* Entries provided *
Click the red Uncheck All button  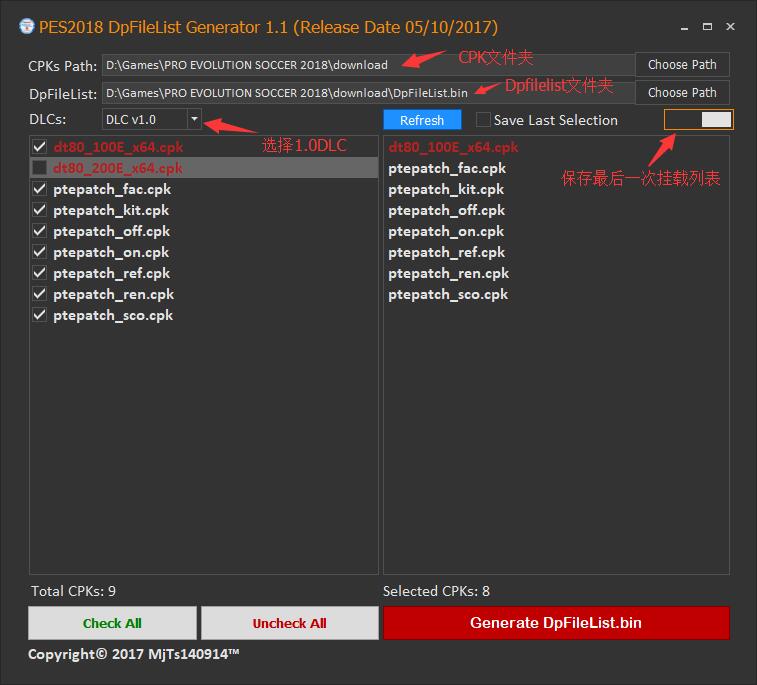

---

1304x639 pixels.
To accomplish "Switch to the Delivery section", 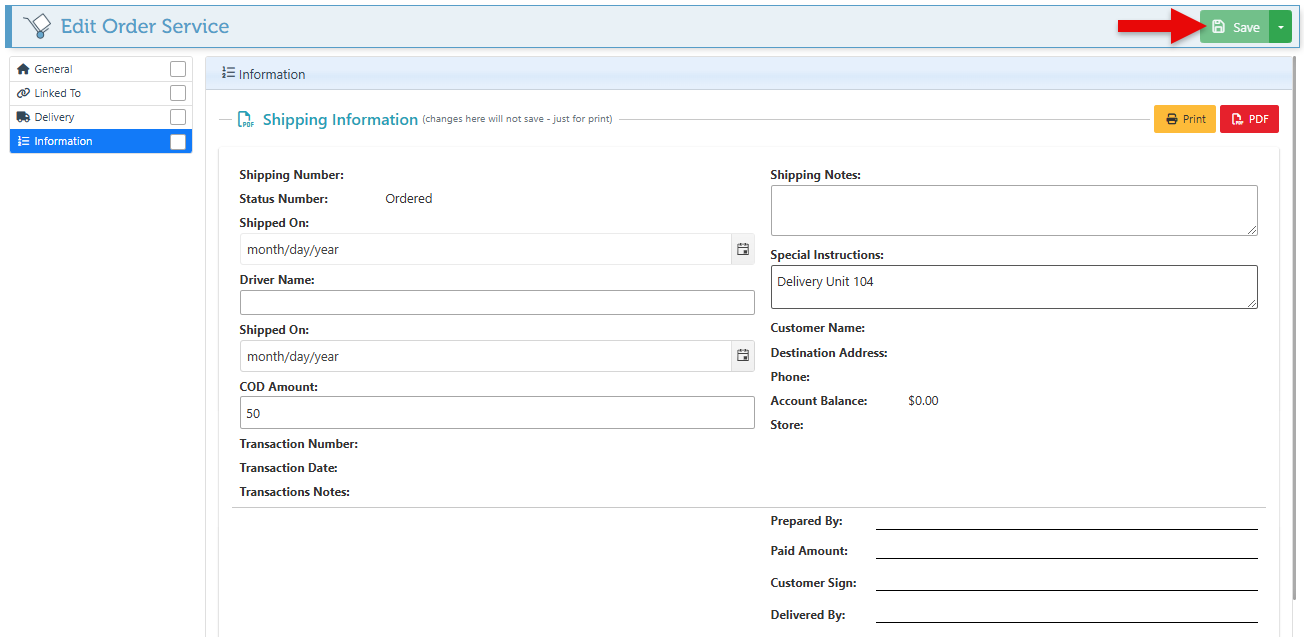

...

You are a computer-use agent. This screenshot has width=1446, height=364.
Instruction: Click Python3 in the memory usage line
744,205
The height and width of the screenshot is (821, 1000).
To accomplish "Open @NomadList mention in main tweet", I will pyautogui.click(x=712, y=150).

* Instructions for the task *
Pull every line containing the word "screenshot" out of the entries above.

* Your solution *
You are a computer-use agent. This screenshot has width=1446, height=364.
The height and width of the screenshot is (821, 1000).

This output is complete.